View Single Post
Old 01-10-2021, 10:19 AM   #1475
flamesfever
First Line Centre
 
flamesfever's Avatar
 
Join Date: Aug 2004
Exp:
Default

Quote:
Originally Posted by Enoch Root View Post
The most obvious are proprietary mutual funds. For example, if you are dealing with TD, they are going to offer you TD funds first, and you can rest assured that they will never offer you RBC funds (or vice versa).

But it goes much deeper than that. There are relationships behind the scenes that aren't as obvious to the end purchaser. For instance, BMO might enter into an agreement with CI Funds to sell their products. The advisor might tell you that it isn't proprietary because it isn't a BMO fund, but the truth is that the firm is compensated, and the advisor is compensated for selling it (even if the compensation is simply soft dollars).
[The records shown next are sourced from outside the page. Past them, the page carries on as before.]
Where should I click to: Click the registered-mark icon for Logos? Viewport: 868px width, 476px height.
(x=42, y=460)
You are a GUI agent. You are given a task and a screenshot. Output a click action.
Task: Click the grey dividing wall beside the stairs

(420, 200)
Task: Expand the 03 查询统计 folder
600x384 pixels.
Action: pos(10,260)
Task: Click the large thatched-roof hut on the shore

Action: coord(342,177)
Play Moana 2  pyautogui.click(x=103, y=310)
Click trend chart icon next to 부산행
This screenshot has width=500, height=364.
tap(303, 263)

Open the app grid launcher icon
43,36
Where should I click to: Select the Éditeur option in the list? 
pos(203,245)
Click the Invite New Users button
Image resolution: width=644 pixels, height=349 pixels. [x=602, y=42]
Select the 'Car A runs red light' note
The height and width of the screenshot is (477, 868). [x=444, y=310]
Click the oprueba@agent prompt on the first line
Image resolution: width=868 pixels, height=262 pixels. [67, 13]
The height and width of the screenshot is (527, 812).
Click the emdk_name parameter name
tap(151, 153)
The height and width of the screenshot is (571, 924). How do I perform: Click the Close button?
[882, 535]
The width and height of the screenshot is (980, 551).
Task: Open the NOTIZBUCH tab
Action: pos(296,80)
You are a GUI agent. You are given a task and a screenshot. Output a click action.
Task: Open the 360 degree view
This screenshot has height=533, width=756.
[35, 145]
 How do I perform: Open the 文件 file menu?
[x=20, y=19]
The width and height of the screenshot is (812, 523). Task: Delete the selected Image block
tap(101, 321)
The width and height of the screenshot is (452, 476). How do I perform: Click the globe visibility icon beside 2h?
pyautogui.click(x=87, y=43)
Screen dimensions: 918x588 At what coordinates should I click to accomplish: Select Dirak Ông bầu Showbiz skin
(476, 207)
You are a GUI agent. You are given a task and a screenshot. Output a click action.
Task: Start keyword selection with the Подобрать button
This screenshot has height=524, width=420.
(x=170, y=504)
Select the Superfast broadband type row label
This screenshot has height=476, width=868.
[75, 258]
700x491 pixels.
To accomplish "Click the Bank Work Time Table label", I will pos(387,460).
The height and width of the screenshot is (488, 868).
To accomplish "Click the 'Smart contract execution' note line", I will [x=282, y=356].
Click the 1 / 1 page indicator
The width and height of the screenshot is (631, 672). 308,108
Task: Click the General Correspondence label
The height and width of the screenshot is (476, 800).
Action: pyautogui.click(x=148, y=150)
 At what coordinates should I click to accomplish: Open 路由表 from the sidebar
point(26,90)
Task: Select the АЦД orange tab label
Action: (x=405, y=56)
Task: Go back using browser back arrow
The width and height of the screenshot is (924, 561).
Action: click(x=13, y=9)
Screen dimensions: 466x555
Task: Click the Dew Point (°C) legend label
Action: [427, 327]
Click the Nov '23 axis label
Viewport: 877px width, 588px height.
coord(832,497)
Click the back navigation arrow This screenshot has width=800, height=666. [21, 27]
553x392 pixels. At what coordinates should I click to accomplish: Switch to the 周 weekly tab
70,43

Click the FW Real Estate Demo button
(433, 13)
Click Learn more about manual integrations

The easiest way to avoid these issues is to deal with a fiduciary-type advisor (purely fee based). To be clear and fair though, this is also a bit of a muddied issue. There are firms that claim to be purely fee-based, but aren't really.

It is not an industry that I am particularly proud of, frankly.
Yes, but these products or mutual funds, that the bank sells, have invested a significant portion back into the bank, so in effect when the bank makes money on the products, by pushing them, then a portion flows back to the person purchasing the product. Is that not correct?.

Also the mutual funds are managed by competent investors, backed by analysts, either with the bank or by a third party. Is that not correct?